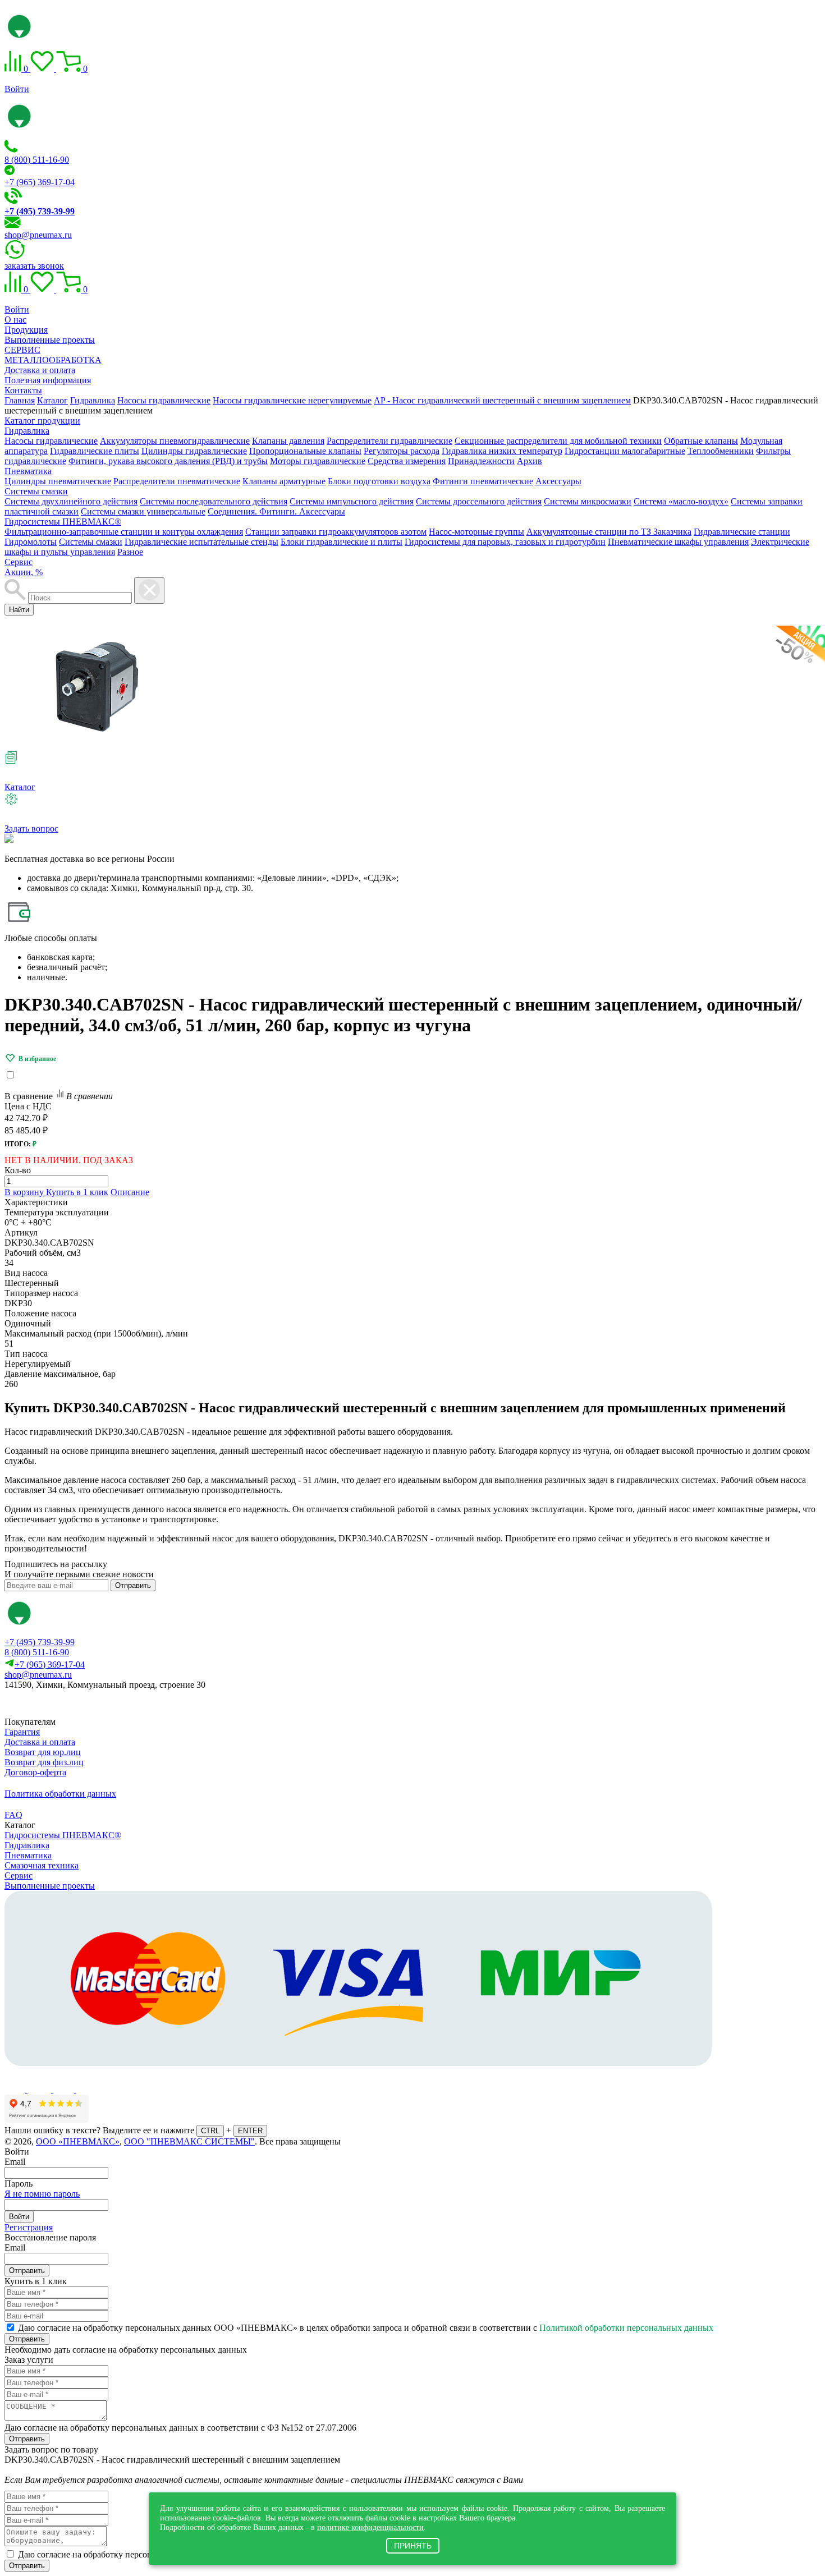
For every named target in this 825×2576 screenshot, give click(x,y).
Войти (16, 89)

--

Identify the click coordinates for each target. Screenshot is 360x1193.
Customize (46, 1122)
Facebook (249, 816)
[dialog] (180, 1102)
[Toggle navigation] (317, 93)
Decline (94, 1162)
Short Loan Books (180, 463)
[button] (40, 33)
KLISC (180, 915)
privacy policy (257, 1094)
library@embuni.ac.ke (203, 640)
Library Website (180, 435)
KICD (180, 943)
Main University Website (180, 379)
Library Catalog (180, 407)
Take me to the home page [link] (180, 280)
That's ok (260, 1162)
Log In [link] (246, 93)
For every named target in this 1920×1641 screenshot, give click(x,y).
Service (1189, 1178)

---

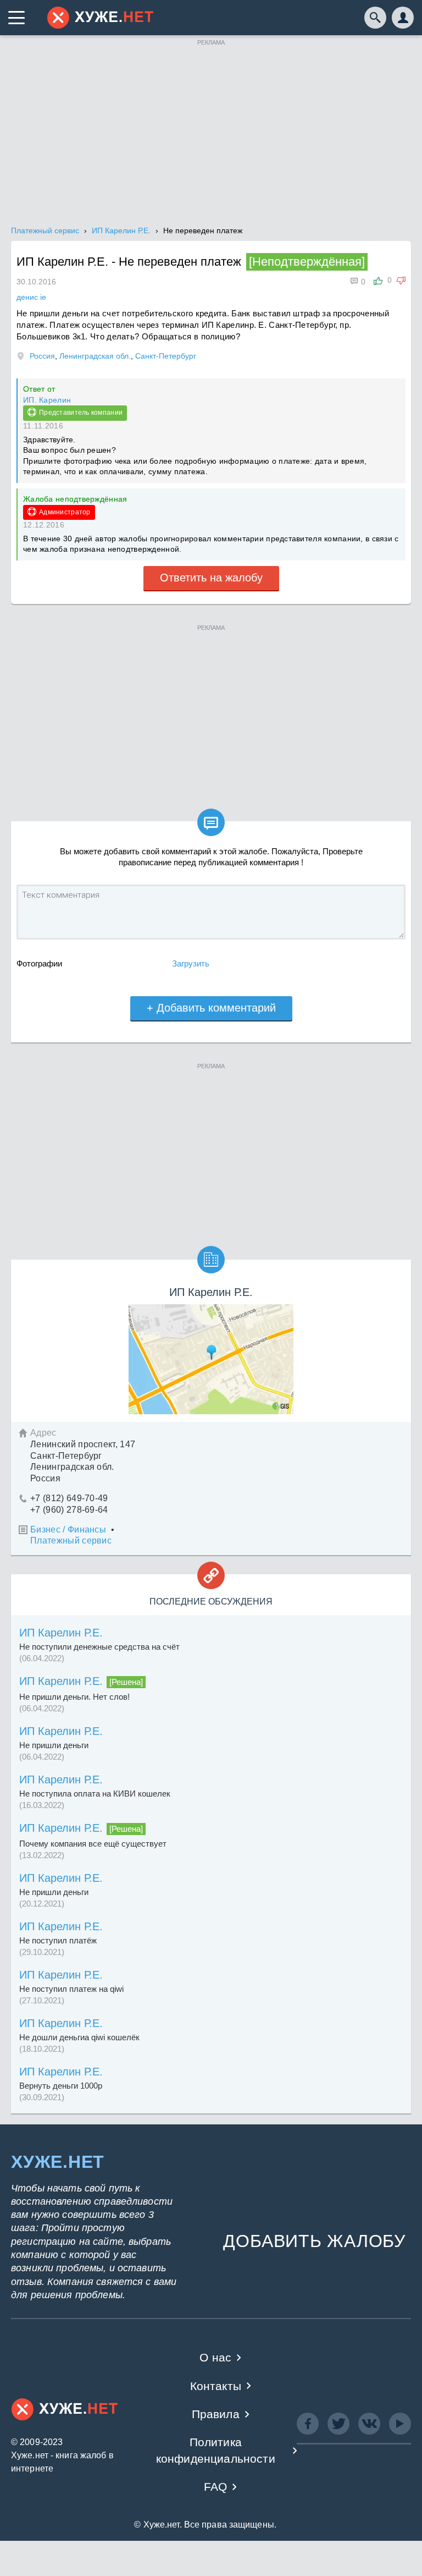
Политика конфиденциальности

TASK DESCRIPTION:
In the entries above, find the line with "Library Website (180, 435)" and the line with "Service (1189, 1178)", then set down exactly those two and every line between them, nothing else.

TASK ANSWER:
Library Website (180, 435)
KICD (180, 943)
Main University Website (180, 379)
Library Catalog (180, 407)
Take me to the home page [link] (180, 280)
That's ok (260, 1162)
Log In [link] (246, 93)
For every named target in this 1920×1641 screenshot, give click(x,y).
Service (1189, 1178)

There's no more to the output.